The jokes from the source material are funny. The anime original jokes are not. All of them. No exceptions. Without ever reading the manga, you can tell which scenes come from where by whether you laughed or not.
They also manage to ruin some of the manga jokes by either repeating them ad nauseum or by pushing things way past their limit. Akatsuki Natsume’s trademark humor involves a lot of comedic bullying, and the screenwriters try to imitate it - but somehow come up with the scenes of the actual abuse that can make you feel either uncomfortable or sad, but definitely not entertained. I’m baffled how anyone, never mind the professional writers, could fail at humor so hard. It’s on the level of not understanding the line between cats being scared by a cucumber and cats getting physically hurt.

5) It. Just. Sucks.
Forget the source material. You can look at this anime completely on its own merits, and it’s just objectively bad on the artistic level.
Garbage dialogues: “Hey, ojousan. Your servant is shit, let’s make her duel my, apriori stronger servant, and if she loses, then I, random nobody with no relation to you, will appoint you a different servant (secretly my spy, *Dr. Evil’s laugh*), and also this whole sentence isn’t retarded on five different levels.”
Garbage writing: A wrestling tournament is under way, there is an ominous hooded figure watching it from the shadows, he steps into the ring a second before the hero is pronounced the champion. Is it the main antagonist (also a wrestler) who was teased for the last 4 episodes? No, it’s a local Team Rocket guy who has no reason to be there (actually has a reason to avoid the place at any cost) and just gets pointlessly humiliated in ten seconds (see the abuse point above), because that’s how you do a culmination of a tournament.

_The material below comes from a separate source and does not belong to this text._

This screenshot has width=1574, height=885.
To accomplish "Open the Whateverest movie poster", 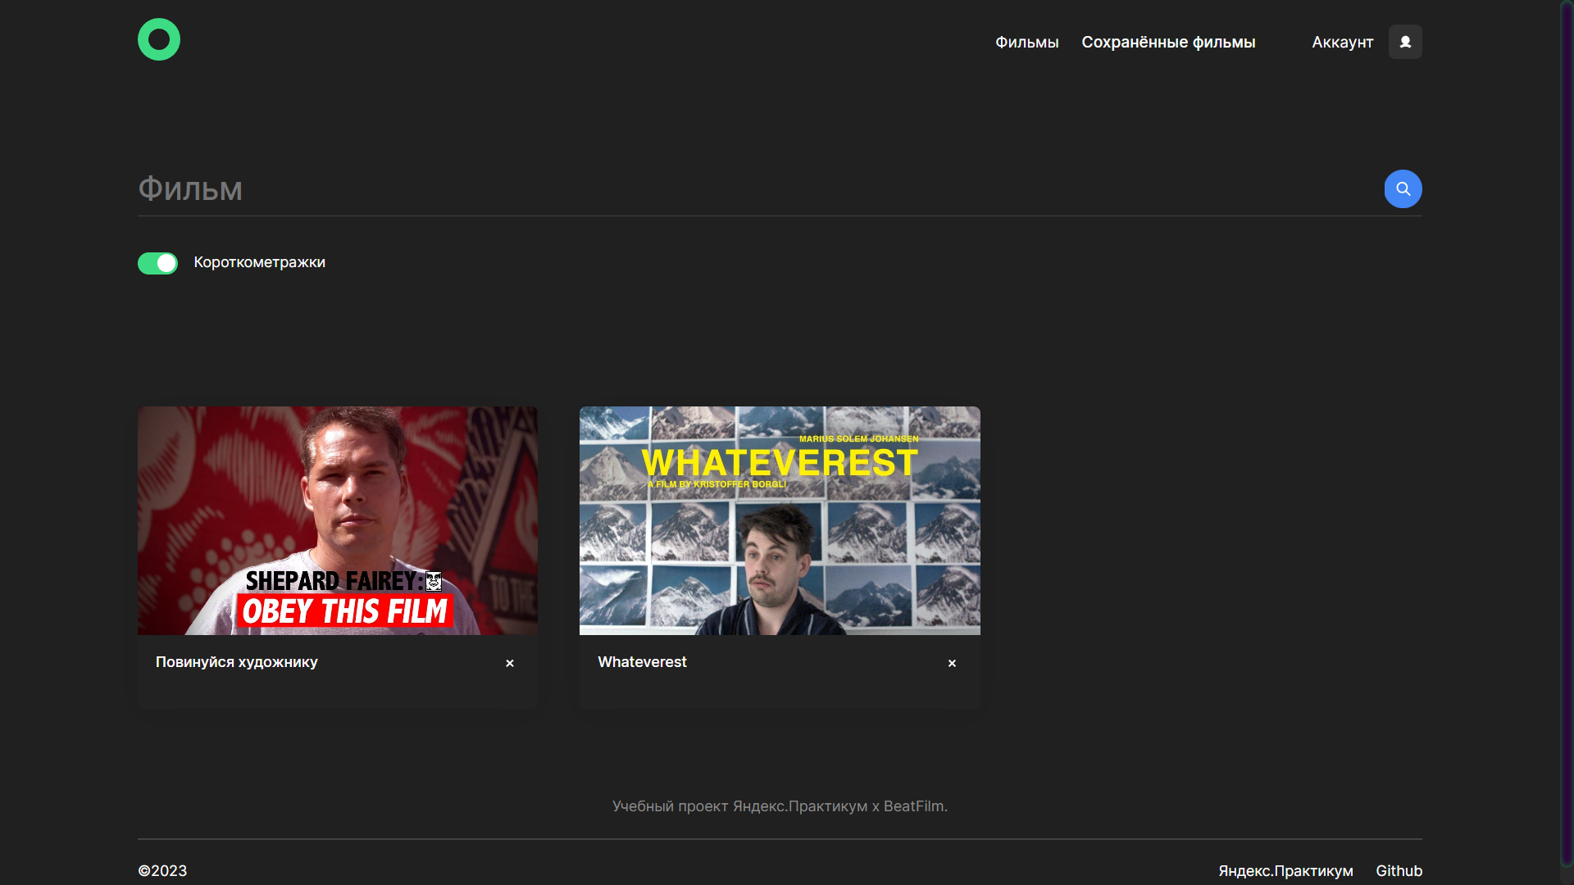I will [780, 520].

Garbage directing: An episode-long flashback that ends on a cliff-hanger, the antagonist plans to go for the main hero. Guess what the next episode is about? Another episode-long flashback, completely unrelated to anything.
Comparing this shitty fanfiction to the manga (which I only ever picked up after liking the first and only two good episodes of the adaptation) reminded me of another thing I’d rather forget - Psycho Pass Season 2 - in a “so that’s how talent versus no talent looks like” way.

2/10 for “that’s not how ‘go read the manga’ works, you incompetent hacks.”